:: Requirement ::
Return every line of the data that contains the string "pixels".
— START Dataset entries —
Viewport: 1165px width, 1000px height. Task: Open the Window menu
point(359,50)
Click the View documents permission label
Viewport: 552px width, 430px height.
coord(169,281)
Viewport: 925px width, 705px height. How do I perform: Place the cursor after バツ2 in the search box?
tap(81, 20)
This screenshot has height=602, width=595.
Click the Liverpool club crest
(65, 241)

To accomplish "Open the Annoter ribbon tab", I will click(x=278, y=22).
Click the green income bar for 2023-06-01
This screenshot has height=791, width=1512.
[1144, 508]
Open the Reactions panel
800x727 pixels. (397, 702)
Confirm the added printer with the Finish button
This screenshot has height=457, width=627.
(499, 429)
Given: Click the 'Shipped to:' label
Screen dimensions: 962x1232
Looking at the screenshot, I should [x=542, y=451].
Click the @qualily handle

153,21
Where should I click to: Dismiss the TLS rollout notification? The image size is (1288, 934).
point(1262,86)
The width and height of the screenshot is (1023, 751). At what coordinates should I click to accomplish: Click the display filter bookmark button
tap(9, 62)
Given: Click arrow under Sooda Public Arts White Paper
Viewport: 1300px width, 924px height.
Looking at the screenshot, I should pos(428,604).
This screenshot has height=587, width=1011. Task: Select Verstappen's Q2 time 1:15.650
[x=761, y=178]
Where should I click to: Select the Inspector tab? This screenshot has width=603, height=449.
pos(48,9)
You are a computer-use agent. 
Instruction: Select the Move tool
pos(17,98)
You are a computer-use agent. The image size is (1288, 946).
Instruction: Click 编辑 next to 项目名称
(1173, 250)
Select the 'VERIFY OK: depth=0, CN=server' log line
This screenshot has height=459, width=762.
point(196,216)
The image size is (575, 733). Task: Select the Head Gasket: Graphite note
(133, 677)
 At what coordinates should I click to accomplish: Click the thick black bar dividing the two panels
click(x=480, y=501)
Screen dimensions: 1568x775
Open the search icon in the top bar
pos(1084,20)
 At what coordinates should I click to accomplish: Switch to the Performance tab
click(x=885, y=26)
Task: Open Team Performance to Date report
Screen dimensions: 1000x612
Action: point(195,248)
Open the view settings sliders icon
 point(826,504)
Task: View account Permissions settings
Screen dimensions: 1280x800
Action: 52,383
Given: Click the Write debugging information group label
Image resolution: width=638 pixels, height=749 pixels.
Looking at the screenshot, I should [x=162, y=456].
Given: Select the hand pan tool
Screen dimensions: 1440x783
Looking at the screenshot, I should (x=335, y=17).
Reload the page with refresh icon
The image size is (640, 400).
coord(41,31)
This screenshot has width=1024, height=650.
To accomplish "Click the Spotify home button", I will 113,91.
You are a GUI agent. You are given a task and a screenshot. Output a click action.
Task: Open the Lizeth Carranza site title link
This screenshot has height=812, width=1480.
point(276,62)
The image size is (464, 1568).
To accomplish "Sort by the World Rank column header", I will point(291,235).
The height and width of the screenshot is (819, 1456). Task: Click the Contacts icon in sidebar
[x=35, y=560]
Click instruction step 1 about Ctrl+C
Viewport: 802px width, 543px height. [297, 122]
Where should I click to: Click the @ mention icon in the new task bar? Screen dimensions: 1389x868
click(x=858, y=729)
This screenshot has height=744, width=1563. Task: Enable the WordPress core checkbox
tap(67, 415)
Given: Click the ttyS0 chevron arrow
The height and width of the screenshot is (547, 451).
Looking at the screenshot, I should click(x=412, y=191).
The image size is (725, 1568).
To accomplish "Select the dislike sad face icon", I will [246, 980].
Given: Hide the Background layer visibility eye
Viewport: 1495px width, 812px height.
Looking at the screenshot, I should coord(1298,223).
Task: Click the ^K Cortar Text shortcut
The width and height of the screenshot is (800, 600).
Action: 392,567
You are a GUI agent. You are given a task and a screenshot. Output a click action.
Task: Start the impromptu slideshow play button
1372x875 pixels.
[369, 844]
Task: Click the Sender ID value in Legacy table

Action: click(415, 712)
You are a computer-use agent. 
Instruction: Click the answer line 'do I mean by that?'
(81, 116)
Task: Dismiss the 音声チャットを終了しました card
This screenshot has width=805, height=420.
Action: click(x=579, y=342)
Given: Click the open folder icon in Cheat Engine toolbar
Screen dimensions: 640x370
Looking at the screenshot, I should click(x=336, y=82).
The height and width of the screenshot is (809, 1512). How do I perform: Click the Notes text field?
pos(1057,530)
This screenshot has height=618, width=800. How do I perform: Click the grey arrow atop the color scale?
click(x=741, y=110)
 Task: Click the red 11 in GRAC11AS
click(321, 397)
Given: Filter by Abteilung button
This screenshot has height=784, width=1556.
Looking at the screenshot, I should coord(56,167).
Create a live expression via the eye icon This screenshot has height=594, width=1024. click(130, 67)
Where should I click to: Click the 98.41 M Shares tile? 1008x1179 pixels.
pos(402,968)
— END Dataset entries —
:: Response ::
800x727 pixels. (397, 702)
Image resolution: width=638 pixels, height=749 pixels.
1372x875 pixels.
Where should I click to: Click the 98.41 M Shares tile? 1008x1179 pixels.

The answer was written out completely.